** BEGIN Quoted text **
Boystown Violence: On Market Days' Eve, Neighborhood Still Healing, Reeling From Tense Summer

Boystown Violence: Market Days Arrive As 'Hood Heals

With more than 100,000 visitors expected to converge onto Chicago's East Lakeview, or Boystown, neighborhood this weekend for the 30th annual Northalsted Market Days street festival, community tensions remain high after a recent spate of highly publicized incidents of street violence, including a stabbing captured on YouTube, culminated in a series of heated community shouting matches, most dramatically at a Community Alternative Policing Strategy meeting earlier this summer.

At that CAPS meeting, hundreds packed into a stuffy auditorium at the Inter-American Magnet School -- the meeting's second location after it became clear that a smaller, previously announced meeting place would prove unsuitable for the massive crowds anticipated. There, residents took to the microphone and described their neighborhood as "a danger zone." Some residents targeted service providers like Center on Halsted and the Night Ministry for attracting loiterers to the area. One resident screamed "get a job" at a homeless man who described the neighborhood as a place where he accessed much-needed resources that he needed to survive.

Flash forward to the next month's CAPS meeting -- held last week -- and while the attendees there were still "on edge" when it came to the continued perception of increased crime in the area, this time only 80 individuals turned out to discuss crime in the neighborhood, according to the Windy City Times. While racially-charged comments still derailed the dialogue, those arguments have, by now, been run into the ground.

Galvanized at the grassroots
Though CAPS attendance has declined, many Boystown residents and area advocates, hardly ambivalent, appear to have dispersed and embarked on a number of new endeavors that seek to address crime and street violence in the area. Friday, the Center on Halsted announced a Lakeview Safety and Inclusion Coalition aiming "to provide concrete solutions to help make Lakeview … safer and more welcoming for all people," according to a statement.
** END Quoted text **
** BEGIN Provided data **
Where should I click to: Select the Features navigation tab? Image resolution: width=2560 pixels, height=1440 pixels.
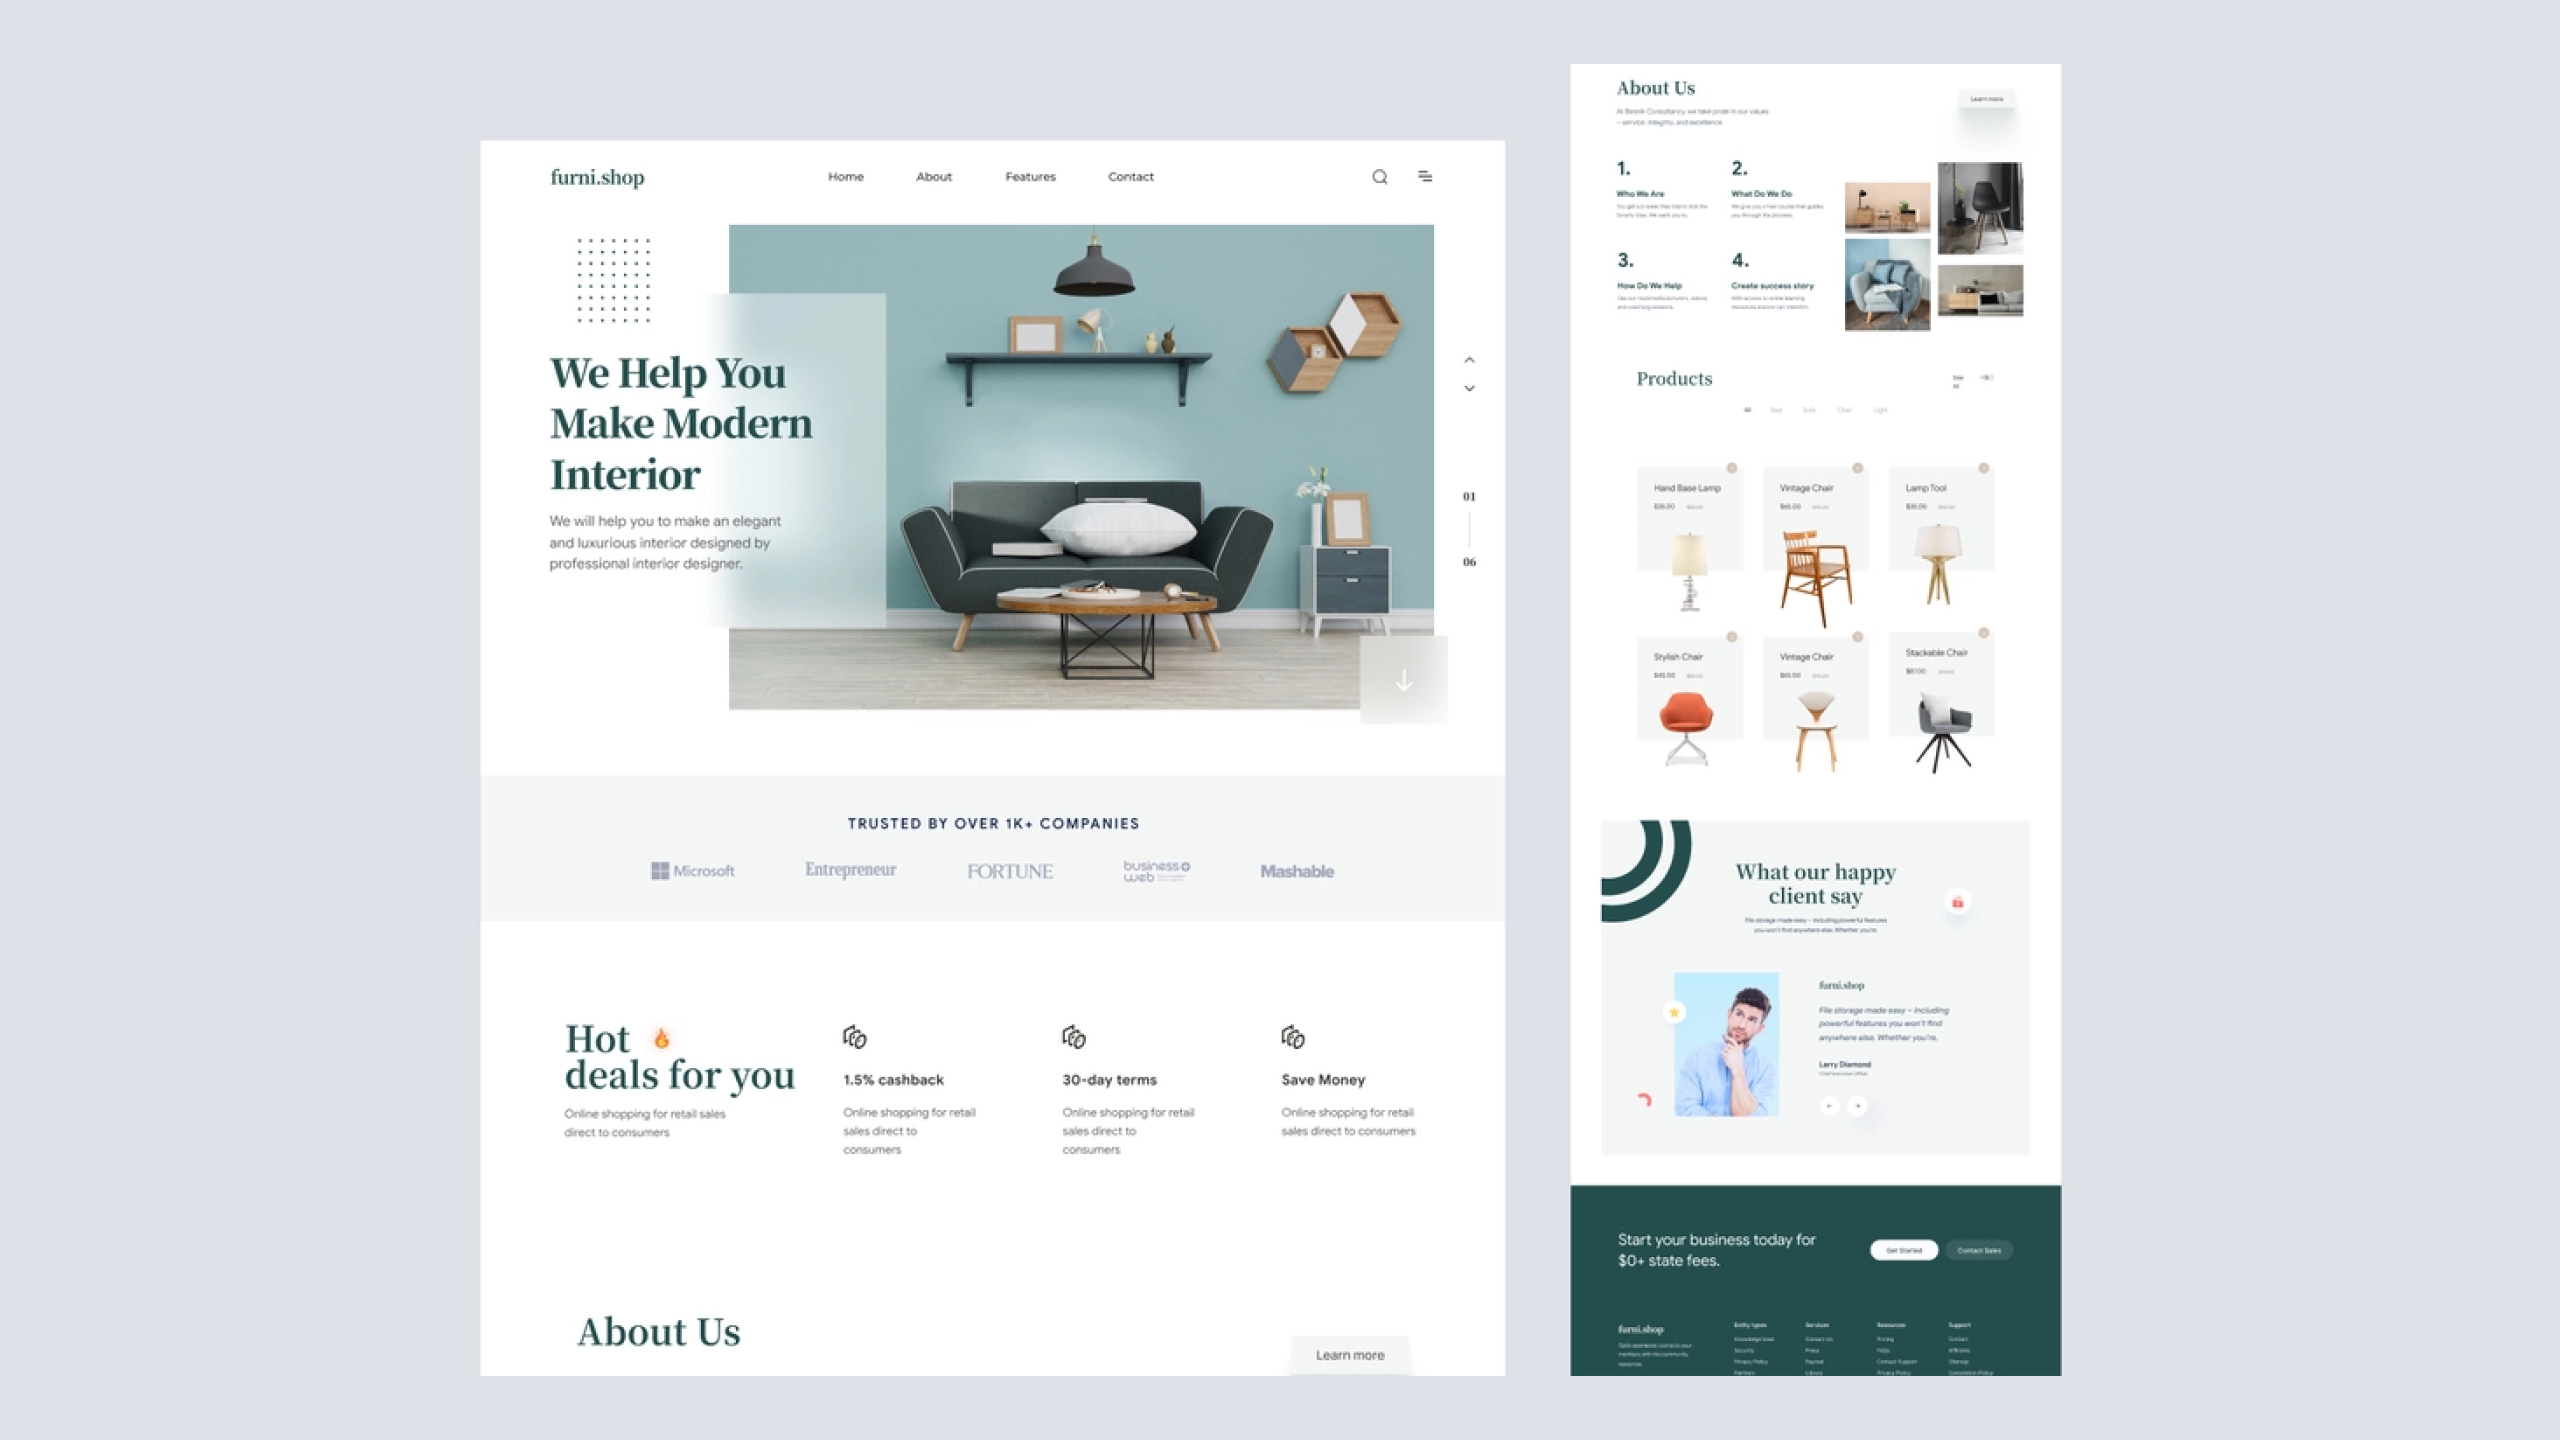pos(1029,176)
** END Provided data **
*Stated exercise*
Continue the article on Boystown violence ahead of Market Days from where it stops. The lines have nothing to do with what comes next.

*Final answer*
Additionally, some of the area's residents organized several weeks earlier under a similarly titled Boystown Community Collaboration. In addition to forming a subcommittee exploring options to keep LGBT youth in the neighborhood safe, a second subcommittee lobbied the Guardian Angels to help them create a Special Boystown Unit.

Finally, another group of residents formed the Boystown Dogwalkers Community Awareness Program, the aim of which is to encourage individuals to multitask -- taking their dogs out for evening strolls and reporting and suspicious or criminal activity they encounter.

When these endeavors are coupled with a heightened presence of police officers in the area, some advocates fear that increased racial profiling will be the result. But the organizers behind the new projects have largely affirmed their goals are two-pronged: to tackle street violence as well as to ensure the neighborhood remains safe for all who live, work or visit there. While many comments posted on the prolific "Take Back Boystown" Facebook page continue to point fingers at one group or another, the organizers hitting the streets and working to address the issues at hand appear to have inclusivity as a top priority.

Quick solutions?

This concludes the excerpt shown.